Insulin Safety Center

Understanding Blood Sugar

Sugar is an important source of energy for the body. The term “blood sugar” or "blood glucose" is commonly used to describe the amount of sugar in your blood. Blood sugar can be measured at any time of the day. It is important for your blood sugar to stay in a healthy range. Blood sugar levels are measured in milligrams per deciliter (mg/dl). The goal for most people with diabetes is to keep their blood sugar below 140 mg/dL.

At home, people with diabetes can check their blood sugar by pricking their fingertip for a drop of blood and using a blood sugar meter.
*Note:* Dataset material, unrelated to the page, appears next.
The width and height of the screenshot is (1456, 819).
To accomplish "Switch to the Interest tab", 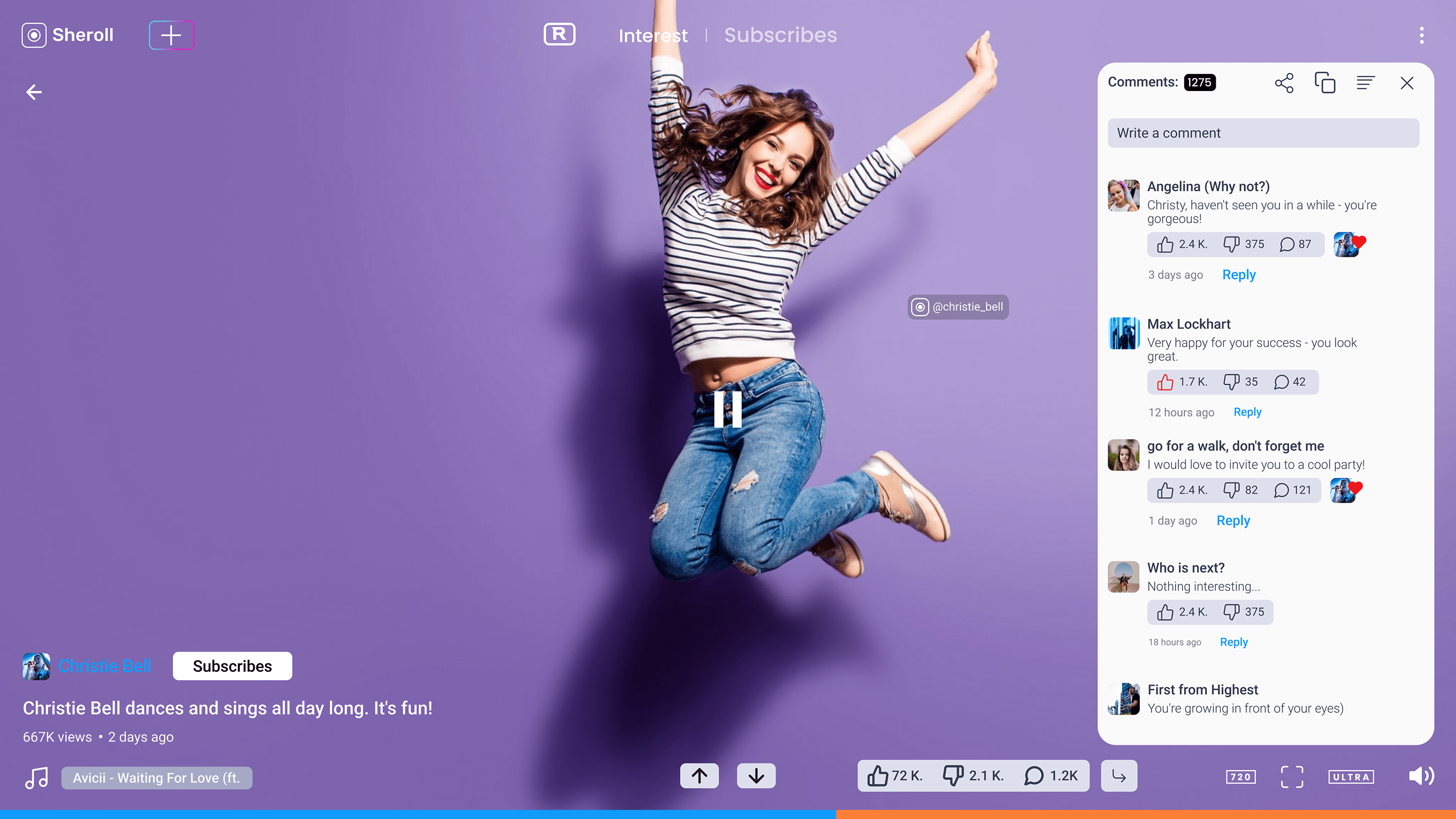I will point(653,35).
Another way to check blood sugar is by using a continuous glucose monitor (CGM). A CGM is a device that is attached to your body and uses small sensors to measure your blood sugar. The information is sent to an application (app) on a mobile device. A blood sugar test can also be done in the laboratory. If your doctor orders this type of test, it will require you to get a vial of blood drawn.

Types of Blood Sugar Tests:

There are four common types of blood sugar tests:

1) Random Blood Sugar Test....a snapshot of your blood at anytime

A random blood sugar test (RBS) is a sample of your blood sugar at anytime. It does not matter if you recently ate food or did not. It can be taken at anytime of the day. A normal RBS is 125 mg/dL or less.
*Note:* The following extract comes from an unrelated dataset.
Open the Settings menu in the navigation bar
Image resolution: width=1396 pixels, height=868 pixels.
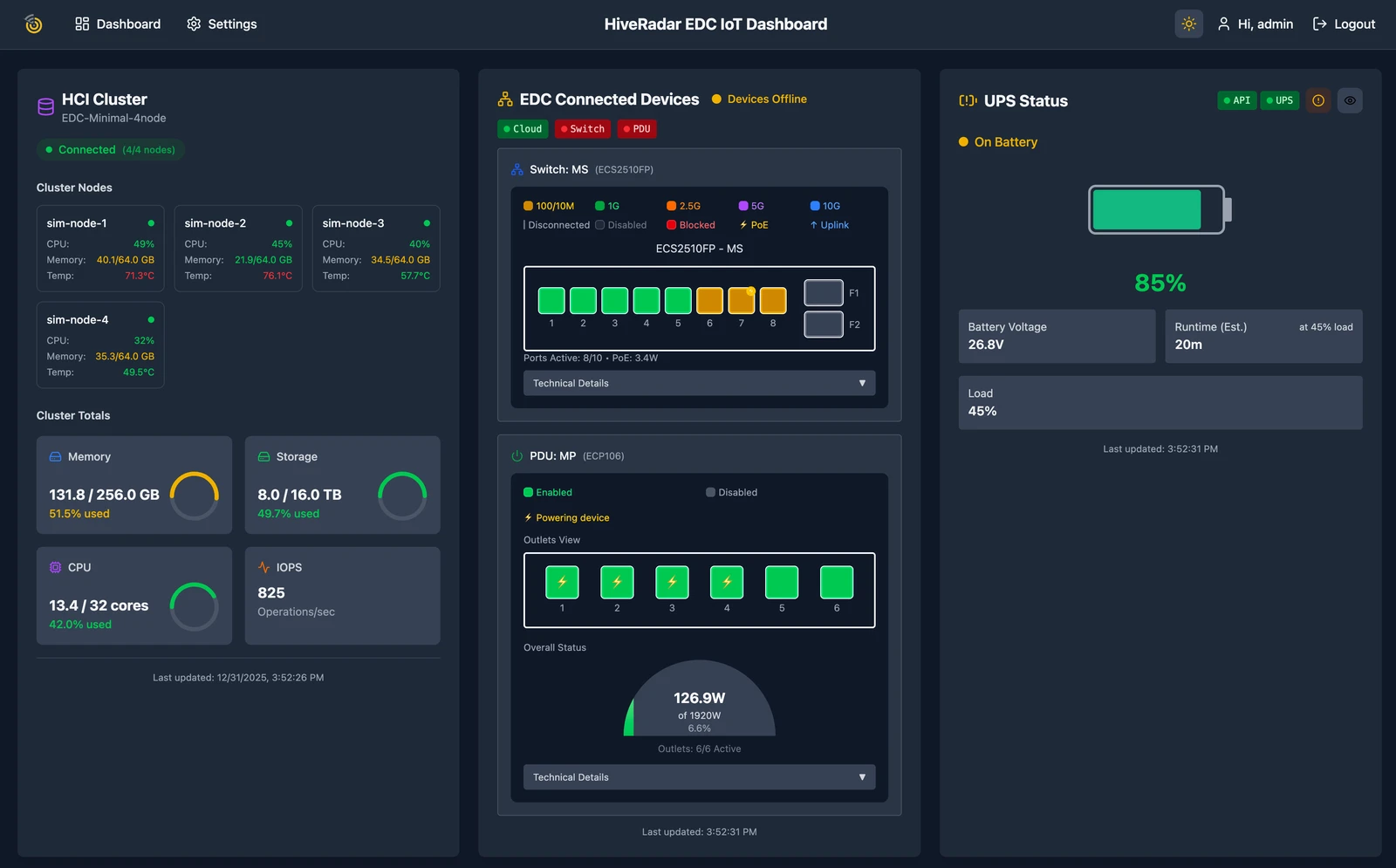(222, 24)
2) “Fasting” Blood Sugar...a snapshot of your blood sugar on an empty stomach

If you have not eaten for 8 hours or more, this is called a "fasting" blood sugar. In people without diabetes, a "fasting" blood sugar is usually between 70 and 110 (mg/dL). When the fasting blood sugar is 126 mg/dL or higher, it could mean you have diabetes. Your doctor will probably repeat the test or do other tests to be sure.

3) "Post-Prandial" Blood Sugar...a shapshot of your mealtime blood sugar

If you ate a meal about 2 hours ago, this would be called a "2-hour post-prandial" blood sugar. A post-prandial blood sugar test is done to see how a person's body responds to the sugar and starch in a meal. The goal for a "2-hour post-prandial" blood sugar for most nonpregnant adults with diabetes is less than 180 (mg/dL).

4) album of your blood sugar

There is a test that can measure your blood sugar over a period of time. It's called an A1C (also known as the hemoglobin A1C) test. This test measures the average of your blood sugar over the past 2-3 months. The results of the test are given as a percentage. A normal A1C for people without diabetes is below 5.7%. The goal for most adults with diabetes is an A1C that is less than 7%.